By Jay Yeo, Data Analyst, ORI
With growing recognition for the importance of data analytics in driving success, many organizations are seeking out firms that can help them address their data goals to generate actionable insights. Often, the conversation starts out something like this:
“We are ready to be data-driven and are interested in data mining.”
“We need data cleansing.”
“We’ve got plenty of data, and we’re ready to start mining it for insights.”
While these are excellent goals, they all prompt the same question: Where does your data stand? In other words, what shape is your data in, does it require updating or cleansing before it can be productively analyzed, and where does the data need to be updated or cleansed? Without an initial data assessment, it is extremely difficult to tell what requires cleansing, whether there is enough data to run the highest-priority analyses, and whether the data is of high enough quality to generate results that will drive ROI and bottom-line impact.
Why Data Benchmarking Matters
Because of the importance of overall data health in determining the feasibility, need, and quality of data cleansing and mining, a phased approach that begins with data benchmarking is often the most efficient and cost-effective method for achieving data-driven organizational goals. Data benchmarking requires that organizations take a close look at their data and identify those fields that are essential to organizational functions and running the types of analyses that will help the organization make informed decisions. This initial step is a crucial starting point in focusing on the data that is of highest importance (or an organization’s critical fields) for a healthy and well-established data foundation. Testing these critical fields for completeness, validity, and recency—the top three indicators of data health—then provides guidance in the next steps to derive value from organizational data.
A data benchmarking assessment allows the organization to discover the state of its data in order to determine next steps.
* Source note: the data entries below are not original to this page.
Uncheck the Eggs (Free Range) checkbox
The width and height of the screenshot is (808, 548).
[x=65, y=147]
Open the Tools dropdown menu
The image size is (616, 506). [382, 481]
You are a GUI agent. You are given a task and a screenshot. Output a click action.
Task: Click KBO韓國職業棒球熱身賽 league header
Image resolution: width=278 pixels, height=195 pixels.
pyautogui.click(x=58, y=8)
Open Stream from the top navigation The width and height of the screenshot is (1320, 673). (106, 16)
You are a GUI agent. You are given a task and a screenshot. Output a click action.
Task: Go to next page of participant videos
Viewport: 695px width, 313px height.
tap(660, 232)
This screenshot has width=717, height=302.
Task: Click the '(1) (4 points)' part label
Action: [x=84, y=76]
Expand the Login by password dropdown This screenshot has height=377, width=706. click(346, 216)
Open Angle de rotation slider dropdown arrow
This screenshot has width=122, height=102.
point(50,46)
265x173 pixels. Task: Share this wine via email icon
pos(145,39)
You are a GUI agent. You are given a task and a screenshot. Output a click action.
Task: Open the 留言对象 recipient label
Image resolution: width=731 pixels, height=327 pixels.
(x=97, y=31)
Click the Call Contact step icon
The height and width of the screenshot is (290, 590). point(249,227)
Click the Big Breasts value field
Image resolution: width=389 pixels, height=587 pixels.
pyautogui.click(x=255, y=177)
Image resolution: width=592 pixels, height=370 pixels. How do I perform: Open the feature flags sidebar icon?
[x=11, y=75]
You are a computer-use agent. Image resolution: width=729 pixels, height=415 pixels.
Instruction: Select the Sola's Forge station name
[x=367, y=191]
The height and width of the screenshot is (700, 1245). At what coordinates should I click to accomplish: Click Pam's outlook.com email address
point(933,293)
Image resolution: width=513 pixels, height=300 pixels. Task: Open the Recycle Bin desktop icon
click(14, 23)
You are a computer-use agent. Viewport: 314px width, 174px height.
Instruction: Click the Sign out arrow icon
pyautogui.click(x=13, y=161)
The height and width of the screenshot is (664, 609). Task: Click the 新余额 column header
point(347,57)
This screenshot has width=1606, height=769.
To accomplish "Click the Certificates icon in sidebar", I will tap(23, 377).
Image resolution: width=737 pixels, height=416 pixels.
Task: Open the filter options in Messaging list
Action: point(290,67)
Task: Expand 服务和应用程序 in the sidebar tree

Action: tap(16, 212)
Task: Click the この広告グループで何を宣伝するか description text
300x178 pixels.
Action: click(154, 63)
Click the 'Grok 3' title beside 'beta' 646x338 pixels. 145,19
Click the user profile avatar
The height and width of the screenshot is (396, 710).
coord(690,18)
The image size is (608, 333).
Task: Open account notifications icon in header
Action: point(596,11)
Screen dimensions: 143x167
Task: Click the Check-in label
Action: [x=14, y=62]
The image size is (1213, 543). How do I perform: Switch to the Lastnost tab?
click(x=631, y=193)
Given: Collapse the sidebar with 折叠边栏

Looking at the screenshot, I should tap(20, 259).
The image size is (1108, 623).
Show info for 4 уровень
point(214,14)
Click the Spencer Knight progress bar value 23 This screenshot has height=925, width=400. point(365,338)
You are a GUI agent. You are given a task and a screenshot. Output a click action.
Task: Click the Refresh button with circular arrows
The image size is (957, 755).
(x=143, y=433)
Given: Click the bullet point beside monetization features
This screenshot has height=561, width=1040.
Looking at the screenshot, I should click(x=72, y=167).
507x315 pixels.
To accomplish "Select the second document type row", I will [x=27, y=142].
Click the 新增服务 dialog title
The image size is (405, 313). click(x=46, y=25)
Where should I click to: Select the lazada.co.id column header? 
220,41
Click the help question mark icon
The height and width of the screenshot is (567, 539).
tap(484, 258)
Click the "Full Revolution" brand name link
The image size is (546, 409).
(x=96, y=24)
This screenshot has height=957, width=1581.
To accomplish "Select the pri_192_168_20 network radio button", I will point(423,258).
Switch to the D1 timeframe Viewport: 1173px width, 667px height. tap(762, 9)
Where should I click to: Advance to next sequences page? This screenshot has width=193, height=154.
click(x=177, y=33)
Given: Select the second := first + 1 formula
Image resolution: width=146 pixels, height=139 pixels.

The data benchmarking exercise combined with the organization’s unique needs and goals reveals what the logical next steps are to maximize ROI for data utilization. It is not uncommon for organizations that are initially interested in data mining to find that they need to do some cleansing or gap-filling work before being able to mine their data effectively. One example of a low-effort, high-return solution revealed through benchmarking could be purging any obsolete data that can be easily isolated, which in turn can save organizations considerable time and expense as they transition to more data-driven organizational models. Using a phased approach allows organizations to progressively identify areas of weakness, find solutions where they are needed, and generate high-quality, actionable insights from their datasets with confidence. Rather than overinvest in solutions they are unprepared to take full advantage of, organizations are empowered during the initial benchmarking process to identify needs and next steps with a clear view and roadmap for how to realize their goals.
What About Unstructured Data?
So, what does all of this mean for unstructured data (e.g., data from audio recordings, open-ended survey comments, emails, and social media posts that lack a standardized format)? It doesn’t need to be cleansed or checked for accuracy in the same way, right? Can we start there and worry about the structured data later? Yes and no.
- Yes: Accuracy, completeness, and “cleanliness” are not as relevant for unstructured data. Volume of unstructured data, data sources, and what those data sources represent are, however, fundamental considerations to the possibilities of analysis and what those analyses would represent. For example, a newer organization that is just ramping up its interaction with customers or members in unstructured formats may not have enough volume to make unstructured data mining analytically helpful. On the other hand, the organization may have plenty of unstructured data, but that data is only coming from one segment. In that case, unstructured data mining can prove to be highly valuable, but stakeholders will need to stay aware of how to interpret the results.
- No: Because unstructured data mining typically requires less front-end checking and validation, it can be performed with resulting high-quality analyses before the structured data is ready to be mined to its full extent. However, unstructured data is most powerful when it is combined with structured data. For example, when open-ended feedback in a survey remains connected to the demographic information of the respondent, the insights gleaned from the analysis are far more valuable. Examining structured and unstructured data together allows stakeholders to segment certain populations, understand centers of influence, identify trends, and gain more detailed and precise insight to drive their decision making.
As more organizations commit to utilizing their data to drive strategic decision making and growth, it is essential that they have a solid data foundation—and that begins with knowing where they stand. While diving right in to structured and unstructured data mining is tempting, taking the (short) time for an initial assessment allows organizations to invest wisely and maximize their ROI for all types of data analysis.